BEGIN
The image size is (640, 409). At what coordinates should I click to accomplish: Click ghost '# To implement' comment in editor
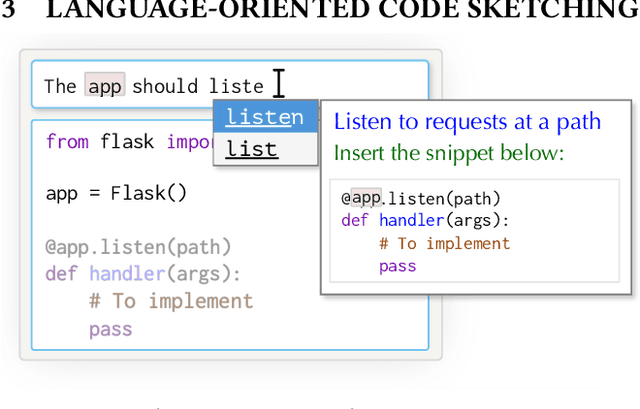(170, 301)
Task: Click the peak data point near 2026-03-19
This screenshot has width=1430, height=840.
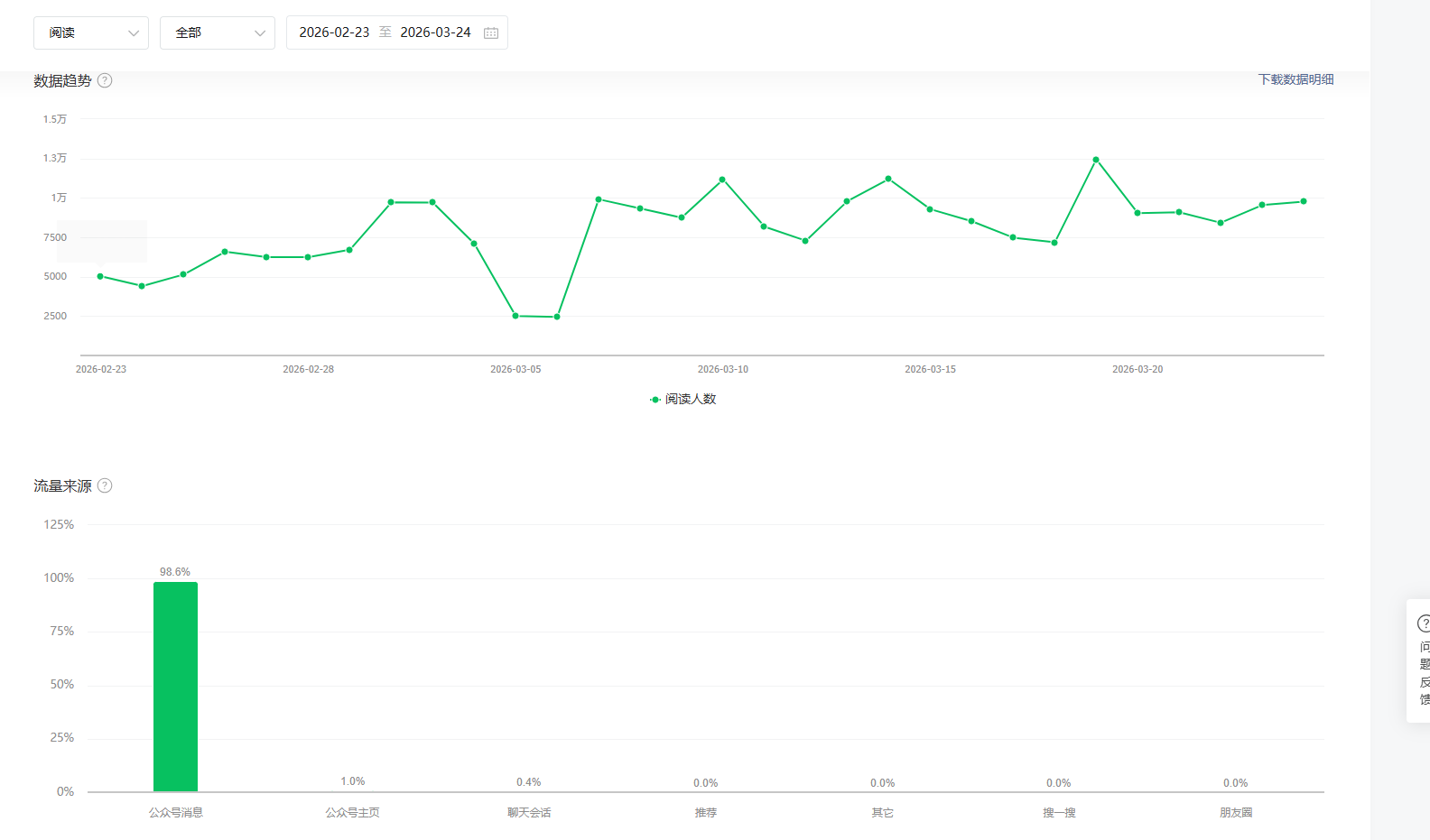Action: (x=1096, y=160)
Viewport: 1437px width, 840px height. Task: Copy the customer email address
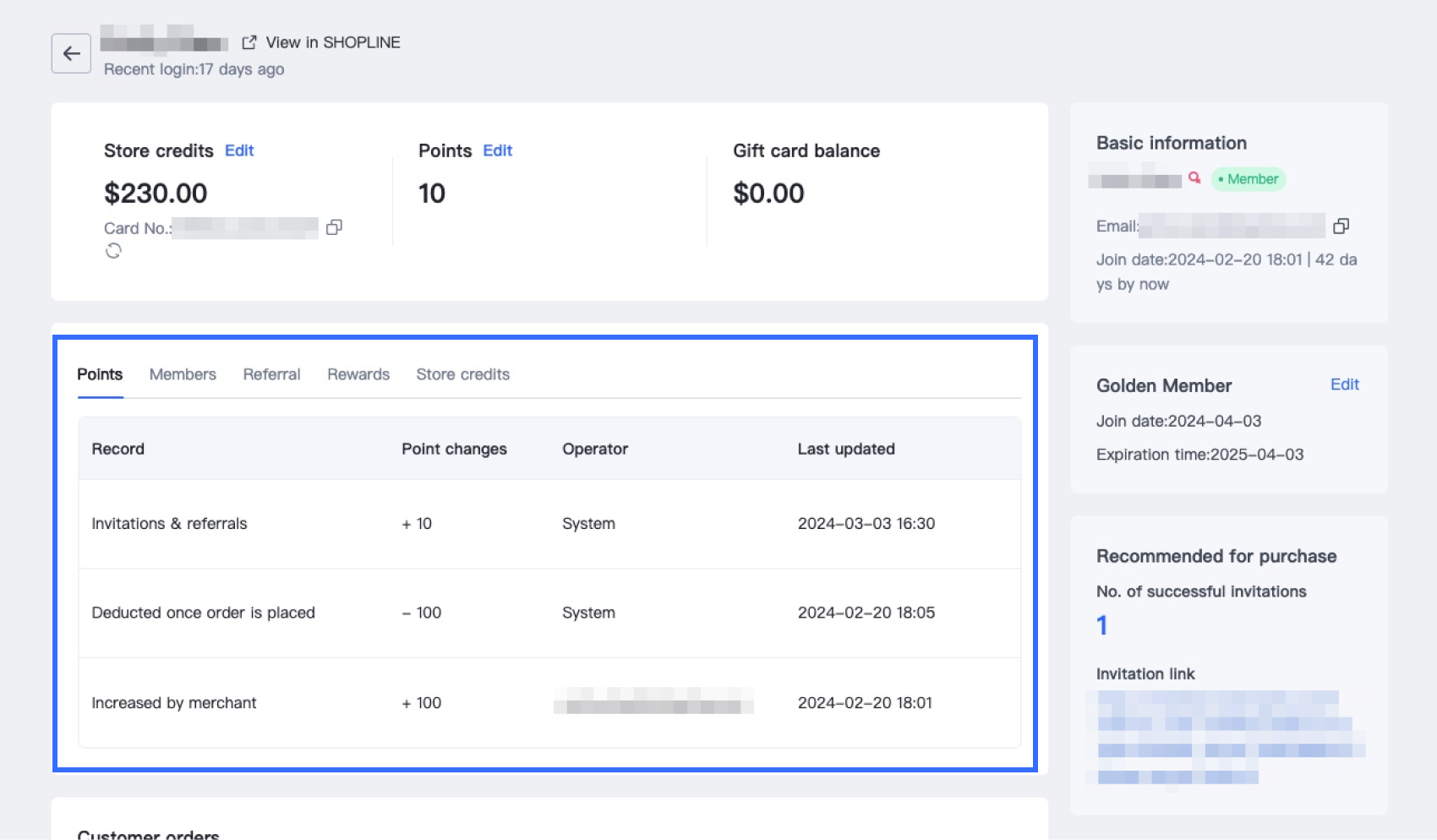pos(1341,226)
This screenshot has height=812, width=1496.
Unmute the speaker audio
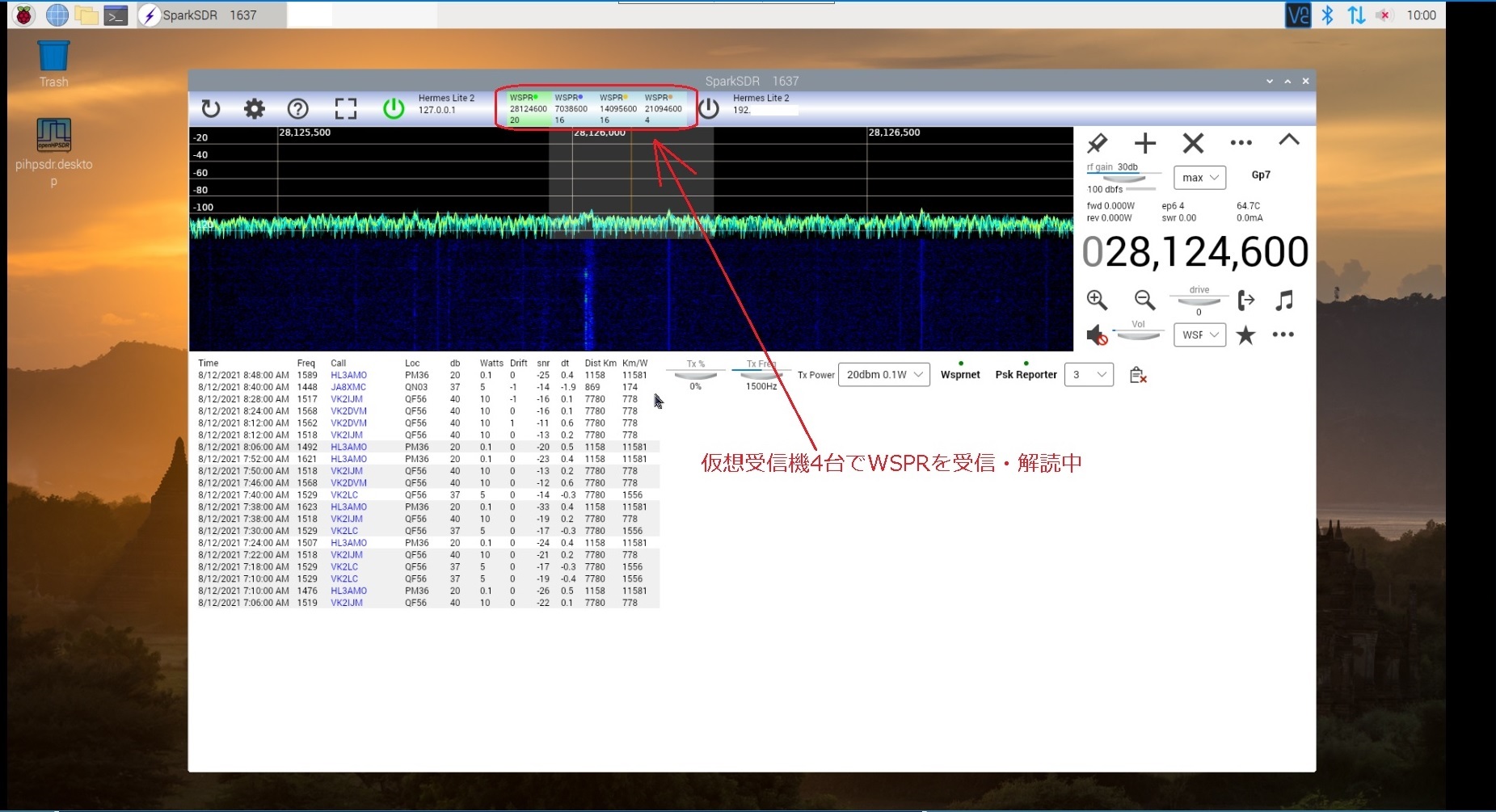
END
What you are asked to do:
The answer is the records above, repeated exactly, with no picture in it.

Solution to the exercise:
The image size is (640, 409). At what coordinates should I click to accomplish: Click ghost '# To implement' comment in editor
(170, 301)
Task: Click the peak data point near 2026-03-19
This screenshot has width=1430, height=840.
Action: (x=1096, y=160)
Viewport: 1437px width, 840px height. Task: Copy the customer email address
pos(1341,226)
This screenshot has height=812, width=1496.
Unmute the speaker audio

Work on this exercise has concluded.